What I thought that meant: telling us about unique sculpture materials and paint mixtures.
What that actually meant: an 84yo woman gingerly holding a beautifully beaded and embroidered dress (apparently from Ukraine and at least 200 years old) and, with tears in her eyes, showing how each individual thread was spun by hand and weaved into place on a cottage floor loom, with bright blue silk embroidery thread and hand-blown beads intricately piercing the work of other labor for days upon days, as the labor of a dozen talented people came together to make something so beautiful for a village girl’s wedding day.
What it also meant: in 1948, a young girl lived in a cramped tenement-like third floor apartment in Manhattan, with a father who had just joined them after not having been allowed to escape through Poland with his pregnant wife nine years earlier. She sits in her father’s lap and watches with wide, quiet eyes as her mother’s deft hands fly across fabric with bright blue silk thread (echoing hands from over a century years earlier). Thread that her mother had salvaged from white embroidery scraps at the tailor’s shop where she worked and spent the last few days carefully dying in the kitchen sink and drying on the roof.
The dress is in the traditional Hungarian fashion and is folded across her mother’s lap: her mother doesn’t had a pattern, but she doesn’t need one to make her daughter’s dress for the fifth grade dance. The dress would end up differing significantly from the pure white, petticoated first communion dresses worn by her daughter’s majority-Catholic classmates, but the young girl would love it all the more for its uniqueness and bright blue thread.

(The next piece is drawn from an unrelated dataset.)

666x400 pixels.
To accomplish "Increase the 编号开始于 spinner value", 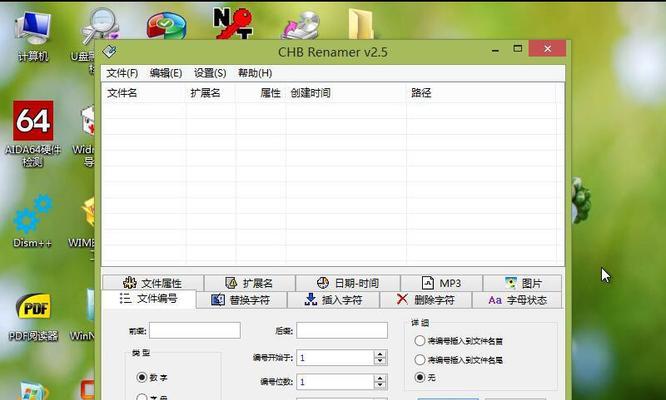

And now, that same young girl (and maybe also the villager from 19th century Ukraine) stands in front of us, trying not to clutch the old fabric too hard as her voice shakes with the emotion of all the love and humanity that is poured into the labor of art. The village girl and the girl in the Bronx were very different people: different centuries, different religions, different ages, and different continents. But the love in the stitches and beads on their dresses was the same. And she tells us that when we look at the labor of art, we don’t just see the work to create that piece - we see the labor of our own creations and the creations of others for us, and the value in something so seemingly frivolous.
But, maybe more importantly, she says that we only admire this piece in a museum because it happened to survive the love of the wearer and those who owned it afterwards, but there have been quite literally billions of small, quiet works of art in billions of small, quiet homes all over the world, for millennia. That your grandmother’s quilt is used as a picnic blanket just as Van Gogh’s works hung in his poor friends’ hallways. That your father’s hand-painted model plane sets are displayed in your parents’ livingroom as Grecian vases are displayed in museums. That your older sister’s engineering drawings in a steady, fine-lined hand are akin to Da Vinci’s scribbles of flying machines.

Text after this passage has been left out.